Yikes. Hopefully being surrounded by an amazing cast—Tilda Swinton, Mia Goth, Ingrid Caven, and more—helped allay the doom.
That was so much fun, working with these beautiful artists. Ingrid Caven is a true work of art. She had crazy stories about [the director Rainer Werner] Fassbinder, whom she was married to. His films were very much an inspiration for the aesthetic of this movie.
Yes, that 1970s German look. Giulia Piersanti, who was a Céline knitwear designer, did an amazing job with the wardrobe.
The costume department was so extraordinary—but that’s the way with all of Luca’s films. They had amazing vintage clothes and handmade pieces.
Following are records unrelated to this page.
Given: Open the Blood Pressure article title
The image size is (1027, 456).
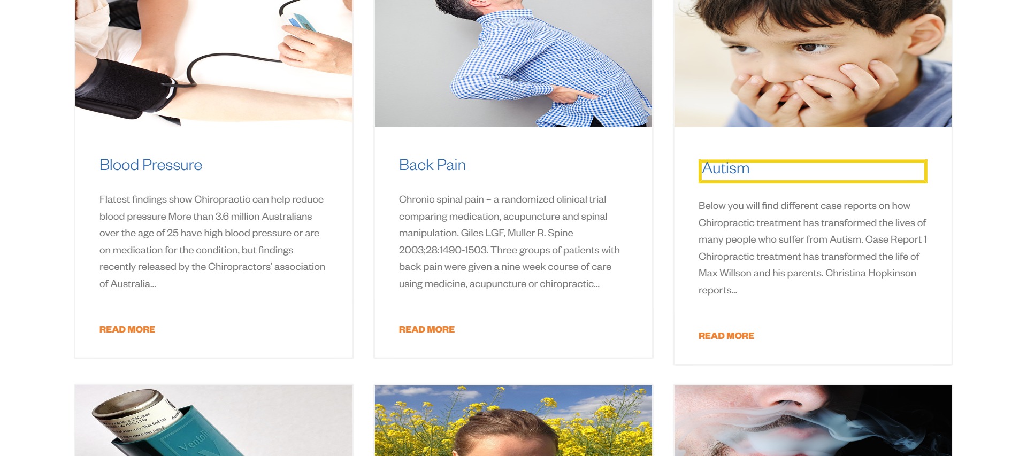Looking at the screenshot, I should 150,165.
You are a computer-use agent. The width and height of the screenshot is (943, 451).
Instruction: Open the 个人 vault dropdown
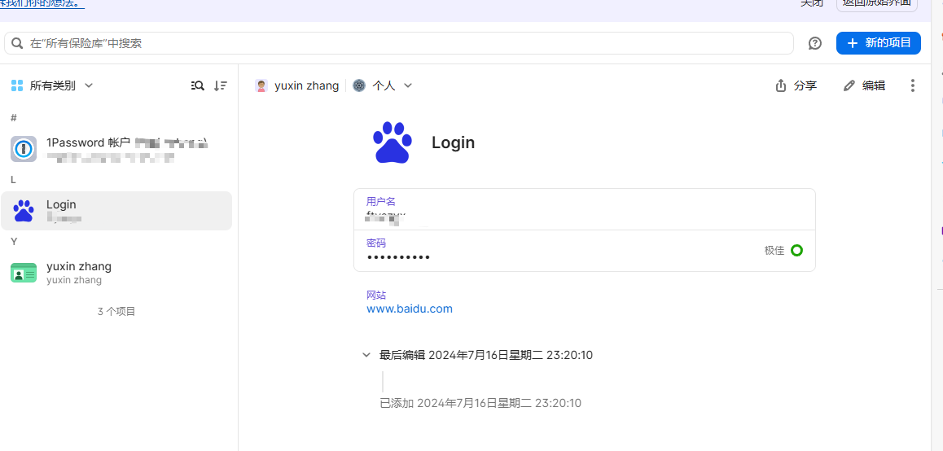(x=408, y=85)
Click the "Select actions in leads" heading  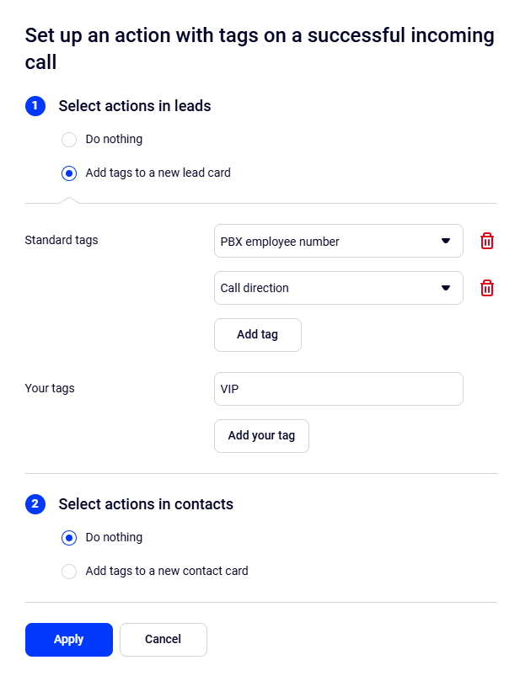pos(135,106)
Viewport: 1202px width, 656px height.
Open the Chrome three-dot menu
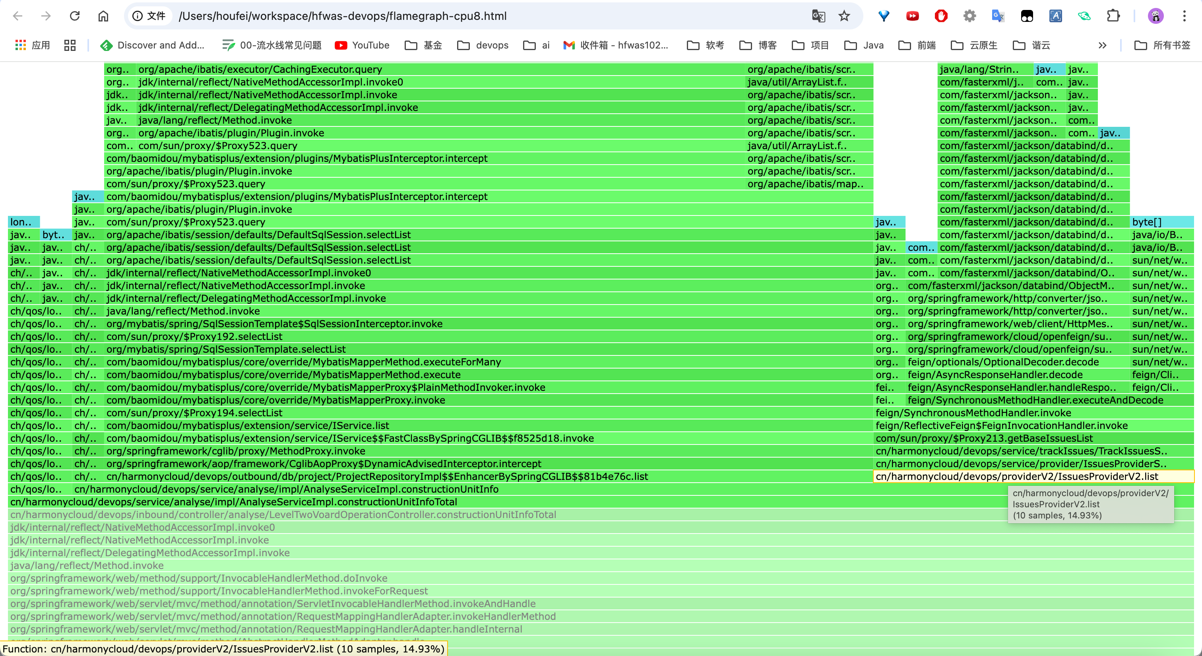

There were some fabrics that I loved that I wanted to re-cover chairs in.
You teamed up again with Luca for this fashion shoot.
Luca and I have made so many plans to do funny things. Like this fashion shoot, which is a funny little activity. It was great. But for me, fashion shoots are difficult. I don’t really thrive in them. I love clothes, I love fashion. But modeling—that’s not my bag. I’m just not the most comfortable. This shoot was different, though, because it was very much a character. We were shooting in this incredible house on the Upper West Side—it was crazy magnificent—and we created this story of a trapped housewife who completely loses her mind. I was also wearing couture, and the makeup was insane, so it was fun to do something wild like that.
What other projects are you working on?
I’m developing my production company. Now that I finally have time to make things, I’ve been putting energy and time toward developing certain projects. We’re working on a movie called Imbeciles, based on Adam Cohen’s book [Imbeciles: The Supreme Court, American Eugenics, and the Sterilization of Carrie Buck], which was on the New York Times best-seller list. It’s about eugenics, and the American practice in the 1920s of sterilizing mentally incompetent people. I like projects that are a little bit off the beaten path.